Return only the lines from the one containing "Image resolution: width=2354" to the end of the entries below, exactly as written, both ends included.

══ Data extracts ══

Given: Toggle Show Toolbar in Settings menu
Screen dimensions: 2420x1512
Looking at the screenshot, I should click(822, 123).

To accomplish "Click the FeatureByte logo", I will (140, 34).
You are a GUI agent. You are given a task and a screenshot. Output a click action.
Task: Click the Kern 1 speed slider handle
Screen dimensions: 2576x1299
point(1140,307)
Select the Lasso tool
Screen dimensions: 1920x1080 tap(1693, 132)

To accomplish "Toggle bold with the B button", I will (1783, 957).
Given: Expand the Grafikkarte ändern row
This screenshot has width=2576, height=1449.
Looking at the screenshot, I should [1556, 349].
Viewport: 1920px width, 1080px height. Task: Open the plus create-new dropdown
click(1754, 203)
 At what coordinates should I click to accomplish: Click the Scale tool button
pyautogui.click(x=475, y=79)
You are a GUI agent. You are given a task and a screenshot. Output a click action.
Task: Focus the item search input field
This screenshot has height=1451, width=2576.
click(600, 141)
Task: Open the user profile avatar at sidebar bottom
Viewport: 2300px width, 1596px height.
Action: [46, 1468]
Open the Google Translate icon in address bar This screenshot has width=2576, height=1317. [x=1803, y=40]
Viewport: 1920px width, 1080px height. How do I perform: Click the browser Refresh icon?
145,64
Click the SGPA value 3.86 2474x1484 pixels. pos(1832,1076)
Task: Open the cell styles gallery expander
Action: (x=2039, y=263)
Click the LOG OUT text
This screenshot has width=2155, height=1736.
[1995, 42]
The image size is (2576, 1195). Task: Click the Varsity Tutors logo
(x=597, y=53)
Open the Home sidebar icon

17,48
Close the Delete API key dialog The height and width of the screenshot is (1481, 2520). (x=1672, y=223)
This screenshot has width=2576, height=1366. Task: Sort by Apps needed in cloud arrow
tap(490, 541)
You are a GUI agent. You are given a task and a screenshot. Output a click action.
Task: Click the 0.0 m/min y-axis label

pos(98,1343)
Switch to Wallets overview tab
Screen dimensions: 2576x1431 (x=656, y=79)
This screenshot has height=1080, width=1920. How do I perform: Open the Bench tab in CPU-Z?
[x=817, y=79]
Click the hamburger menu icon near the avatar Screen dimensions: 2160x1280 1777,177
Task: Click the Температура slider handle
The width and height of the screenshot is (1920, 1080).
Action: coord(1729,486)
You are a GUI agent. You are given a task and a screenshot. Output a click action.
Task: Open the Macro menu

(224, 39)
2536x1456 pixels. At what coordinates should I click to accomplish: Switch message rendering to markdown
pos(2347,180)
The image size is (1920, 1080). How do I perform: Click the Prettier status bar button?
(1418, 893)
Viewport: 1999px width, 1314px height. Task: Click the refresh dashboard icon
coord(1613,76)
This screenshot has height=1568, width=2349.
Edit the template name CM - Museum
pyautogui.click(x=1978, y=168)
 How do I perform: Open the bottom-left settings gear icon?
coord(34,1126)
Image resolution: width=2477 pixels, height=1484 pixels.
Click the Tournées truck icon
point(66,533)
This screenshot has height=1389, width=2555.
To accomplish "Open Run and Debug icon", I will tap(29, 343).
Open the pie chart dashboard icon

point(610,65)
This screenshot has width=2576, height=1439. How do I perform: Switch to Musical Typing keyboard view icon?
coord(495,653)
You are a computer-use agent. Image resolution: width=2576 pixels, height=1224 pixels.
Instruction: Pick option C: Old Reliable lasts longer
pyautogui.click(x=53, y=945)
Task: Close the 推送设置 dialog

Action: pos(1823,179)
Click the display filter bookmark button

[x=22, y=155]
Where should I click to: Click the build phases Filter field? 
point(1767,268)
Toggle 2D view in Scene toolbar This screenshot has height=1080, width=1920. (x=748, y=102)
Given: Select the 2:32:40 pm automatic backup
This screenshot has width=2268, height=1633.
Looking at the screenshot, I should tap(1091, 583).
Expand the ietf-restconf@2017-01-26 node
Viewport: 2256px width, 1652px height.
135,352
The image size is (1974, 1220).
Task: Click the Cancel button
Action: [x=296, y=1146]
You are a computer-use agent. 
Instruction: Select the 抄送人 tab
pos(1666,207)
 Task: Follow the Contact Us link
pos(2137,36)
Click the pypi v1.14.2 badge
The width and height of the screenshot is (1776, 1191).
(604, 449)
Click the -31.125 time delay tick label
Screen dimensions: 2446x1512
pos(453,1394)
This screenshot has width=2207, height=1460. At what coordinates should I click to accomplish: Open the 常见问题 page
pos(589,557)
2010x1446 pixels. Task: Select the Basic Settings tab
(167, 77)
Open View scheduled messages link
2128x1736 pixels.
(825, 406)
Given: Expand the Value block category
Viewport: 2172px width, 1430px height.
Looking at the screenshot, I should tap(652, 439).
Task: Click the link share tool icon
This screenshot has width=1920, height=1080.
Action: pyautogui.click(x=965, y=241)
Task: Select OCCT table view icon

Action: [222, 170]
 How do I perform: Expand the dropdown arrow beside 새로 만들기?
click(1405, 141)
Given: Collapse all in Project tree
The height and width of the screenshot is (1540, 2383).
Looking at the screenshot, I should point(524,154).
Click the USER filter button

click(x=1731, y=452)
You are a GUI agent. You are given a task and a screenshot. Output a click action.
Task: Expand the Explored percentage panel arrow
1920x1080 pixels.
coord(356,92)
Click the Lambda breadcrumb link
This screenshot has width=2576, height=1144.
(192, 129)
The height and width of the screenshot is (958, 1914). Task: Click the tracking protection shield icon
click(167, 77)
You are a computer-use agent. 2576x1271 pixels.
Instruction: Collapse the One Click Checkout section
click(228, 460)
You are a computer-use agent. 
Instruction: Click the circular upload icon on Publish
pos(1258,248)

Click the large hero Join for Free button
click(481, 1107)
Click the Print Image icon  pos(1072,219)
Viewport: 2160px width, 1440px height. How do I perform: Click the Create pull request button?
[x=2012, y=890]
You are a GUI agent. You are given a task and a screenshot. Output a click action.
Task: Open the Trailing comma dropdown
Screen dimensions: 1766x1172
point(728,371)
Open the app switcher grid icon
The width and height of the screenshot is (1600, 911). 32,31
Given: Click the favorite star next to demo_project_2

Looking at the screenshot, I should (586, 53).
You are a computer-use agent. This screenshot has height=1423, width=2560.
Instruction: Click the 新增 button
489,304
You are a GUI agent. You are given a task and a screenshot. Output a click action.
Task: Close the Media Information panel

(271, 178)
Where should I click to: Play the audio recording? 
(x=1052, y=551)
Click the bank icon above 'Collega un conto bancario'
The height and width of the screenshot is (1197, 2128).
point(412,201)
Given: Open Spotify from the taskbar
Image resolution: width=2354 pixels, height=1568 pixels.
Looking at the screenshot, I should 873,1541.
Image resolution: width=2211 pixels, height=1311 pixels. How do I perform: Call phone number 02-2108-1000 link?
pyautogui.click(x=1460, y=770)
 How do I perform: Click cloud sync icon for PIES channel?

═══

**Exercise response:**
Image resolution: width=2354 pixels, height=1568 pixels.
Looking at the screenshot, I should 873,1541.
Image resolution: width=2211 pixels, height=1311 pixels. How do I perform: Call phone number 02-2108-1000 link?
pyautogui.click(x=1460, y=770)
 How do I perform: Click cloud sync icon for PIES channel?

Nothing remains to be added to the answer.